Trusting public library routines

While commands obtain their privilege and special access through kernel mechanisms, library routines obtain their access rights and privileges from the commands that call them. Additionally, library routines usually serve a single purpose instead of offering a spectrum of options. These differences dictate the rules for library routines described below.

Documentation

The most important aspect of trusting a library routine is the documentation used by a programmer to decide how and when that routine should be used. This description should include basic elements such as the interface to the routine, what the routine does, and what error conditions might be encountered by the routine. Additionally, any privileged routine should have a description of the privileges it can use and the reason it might use each privilege. Also, any interesting side effects of the routine should be detailed. These include opening, closing, deleting or creating files, executing commands, setting global variables, allocating heap storage, changing process attributes, sending signals, or any other behavior that is not immediately obvious to the reader.

Finally, the description should include a section describing any non-trusted uses of the routine. If, for example, a user can cause the routine to fill past the end of a buffer by feeding it too much data, this possibility should be stated in the description. By supplying as much information as possible to the programmer who will use the routine, the documenter allows the programmer to choose routines wisely and use them correctly.

Privilege and special access

Public libraries provide many useful functions, such as file IO buffering, memory allocation, and mathematical processing. These routines are intended for use by a wide variety of applications, with a wide variety of needs and goals.
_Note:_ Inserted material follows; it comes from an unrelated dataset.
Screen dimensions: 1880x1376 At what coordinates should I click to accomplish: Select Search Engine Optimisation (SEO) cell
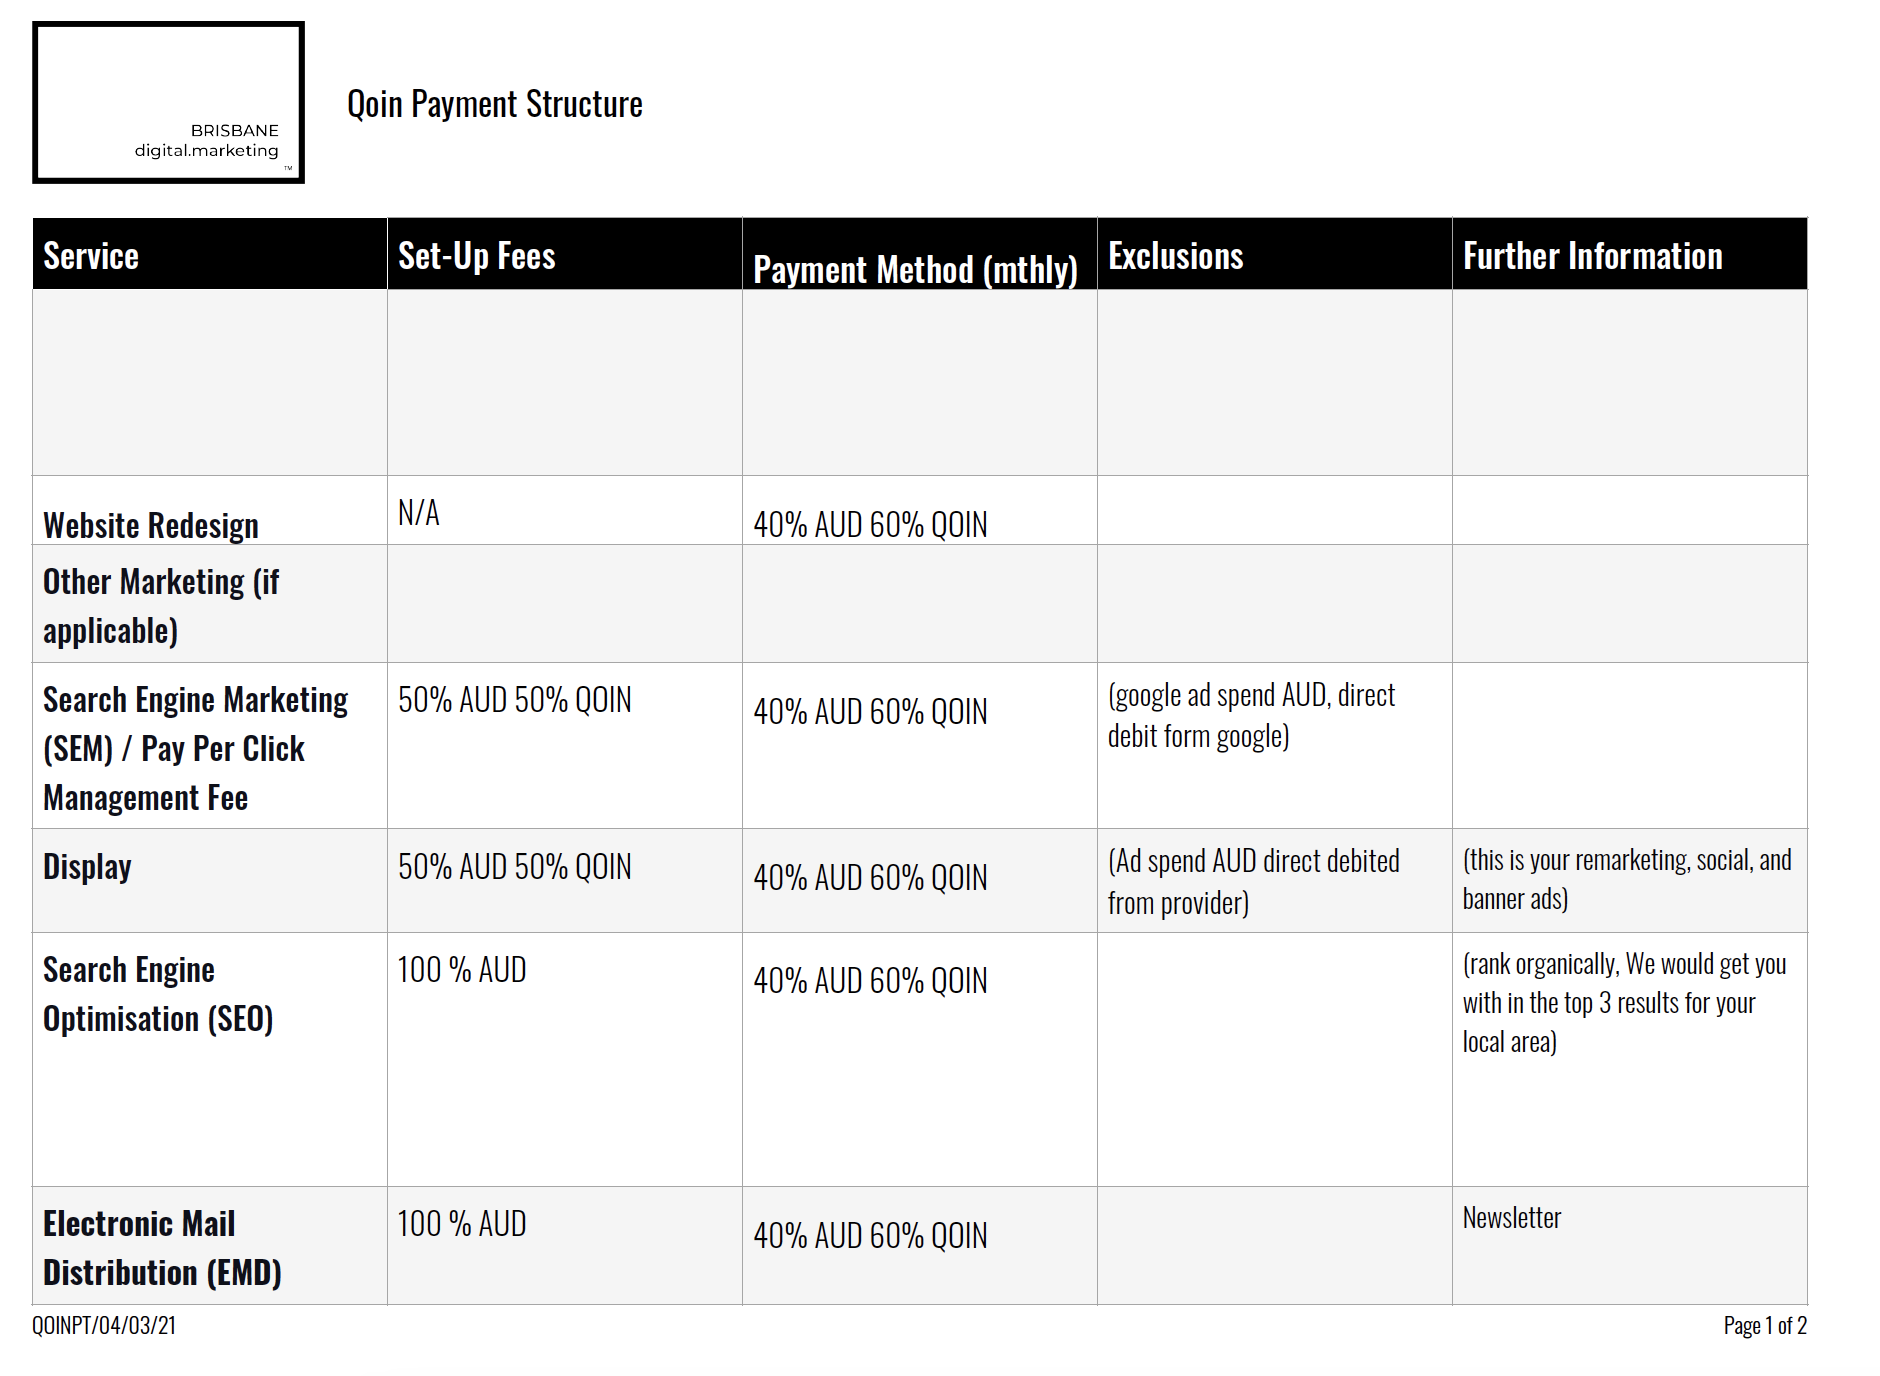pyautogui.click(x=210, y=1060)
A library routine, therefore, should not try to guess the intent of the calling program. It should simply do its job and return. The rule for public library routines and privilege or special access is: no public routine should change the privilege or access environment of a process unless that is its primary purpose. There should be no exceptions to this rule, since a trusted command must always be in full control of its privileges and special access rights.

Reporting errors

The only way a command can detect and recover from an error is to use the information reported by the system calls and library routines that encountered the error. A library routine, therefore, must report every possible error case as informatively as possible to the calling program. Where several different failure modes are possible, each should be reported uniquely so that the calling program can take any necessary corrective action or can restore system integrity before exiting. It is not correct for a library routine to cause a process to exit as the result of an error, since the calling program may need to clean up before exiting. The rule is: library routines must report all errors as accurately as possible.

Handling sensitive data

Library routines sometimes need to retrieve sensitive data for a trusted command. The designer of such routines must be aware of the risk that this data might be accidentally disclosed in a core file or some other unprotected data object. For a more detailed discussion of this problem and its solutions, see the section on sensitive data in ``Writing trusted commands''.

Executing commands

Whenever a library routine executes a shell level command it must take great care to ensure that the command is executed correctly and with the right parameters. For library routines that handle requests to execute a command this requirement is limited to making sure the request is followed exactly as issued. Library routines (like system or popen) that execute commands independently of the specific request must use full pathnames, and be certain that the commands they execute are themselves trusted.